**WHAT THE TASK ASKS**
Can you reproduce the listing below line for line, leaving out the picture?

------------------------

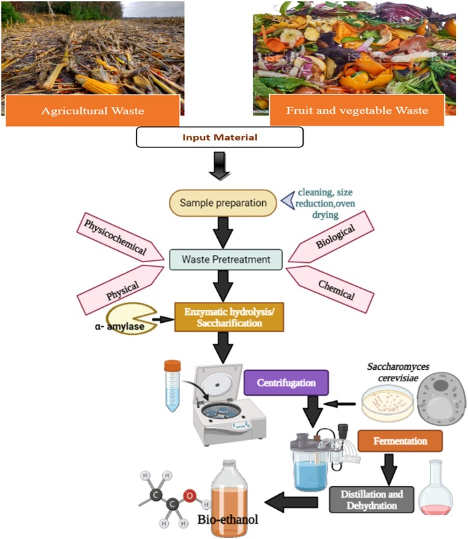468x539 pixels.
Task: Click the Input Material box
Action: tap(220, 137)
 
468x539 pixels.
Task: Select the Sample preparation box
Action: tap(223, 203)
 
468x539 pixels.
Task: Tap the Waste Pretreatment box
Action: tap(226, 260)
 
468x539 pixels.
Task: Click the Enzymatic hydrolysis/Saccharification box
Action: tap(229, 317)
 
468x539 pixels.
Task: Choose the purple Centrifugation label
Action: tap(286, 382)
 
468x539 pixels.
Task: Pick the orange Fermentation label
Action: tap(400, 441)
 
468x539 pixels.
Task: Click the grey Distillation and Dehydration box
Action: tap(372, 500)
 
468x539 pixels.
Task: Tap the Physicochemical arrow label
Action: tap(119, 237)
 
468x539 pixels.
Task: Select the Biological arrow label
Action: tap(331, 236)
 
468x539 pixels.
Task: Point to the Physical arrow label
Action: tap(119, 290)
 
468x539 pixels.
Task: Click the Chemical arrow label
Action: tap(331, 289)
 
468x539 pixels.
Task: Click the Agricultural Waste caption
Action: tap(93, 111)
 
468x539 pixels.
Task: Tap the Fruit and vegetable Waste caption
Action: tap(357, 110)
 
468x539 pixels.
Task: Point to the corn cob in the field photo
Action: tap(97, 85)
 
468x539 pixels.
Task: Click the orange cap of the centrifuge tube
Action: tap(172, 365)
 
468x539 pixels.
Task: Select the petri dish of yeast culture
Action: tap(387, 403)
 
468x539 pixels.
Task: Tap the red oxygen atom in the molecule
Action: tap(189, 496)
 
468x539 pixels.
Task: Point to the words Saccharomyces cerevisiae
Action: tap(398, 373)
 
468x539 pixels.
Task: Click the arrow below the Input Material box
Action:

------------------------

**RESULT OF THE TASK**
468x539 pixels.
Task: Click the Input Material box
Action: tap(220, 137)
 
468x539 pixels.
Task: Select the Sample preparation box
Action: tap(223, 203)
 
468x539 pixels.
Task: Tap the Waste Pretreatment box
Action: tap(226, 260)
 
468x539 pixels.
Task: Click the Enzymatic hydrolysis/Saccharification box
Action: tap(229, 317)
 
468x539 pixels.
Task: Choose the purple Centrifugation label
Action: tap(286, 382)
 
468x539 pixels.
Task: Pick the orange Fermentation label
Action: tap(400, 441)
 
468x539 pixels.
Task: Click the grey Distillation and Dehydration box
Action: tap(372, 500)
 
468x539 pixels.
Task: Tap the Physicochemical arrow label
Action: tap(119, 237)
 
468x539 pixels.
Task: Select the Biological arrow label
Action: tap(331, 236)
 
468x539 pixels.
Task: Point to the Physical arrow label
Action: tap(119, 290)
 
468x539 pixels.
Task: Click the Chemical arrow label
Action: tap(331, 289)
 
468x539 pixels.
Task: Click the Agricultural Waste caption
Action: tap(93, 111)
 
468x539 pixels.
Task: Tap the Fruit and vegetable Waste caption
Action: tap(357, 110)
 
468x539 pixels.
Task: Point to the corn cob in the field photo
Action: tap(97, 85)
 
468x539 pixels.
Task: Click the orange cap of the centrifuge tube
Action: tap(172, 365)
 
468x539 pixels.
Task: Select the petri dish of yeast culture
Action: tap(387, 403)
 
468x539 pixels.
Task: Tap the red oxygen atom in the molecule
Action: tap(189, 496)
 
468x539 pixels.
Task: Point to the words Saccharomyces cerevisiae
Action: tap(398, 373)
 
468x539 pixels.
Task: Click the arrow below the Input Material box
Action:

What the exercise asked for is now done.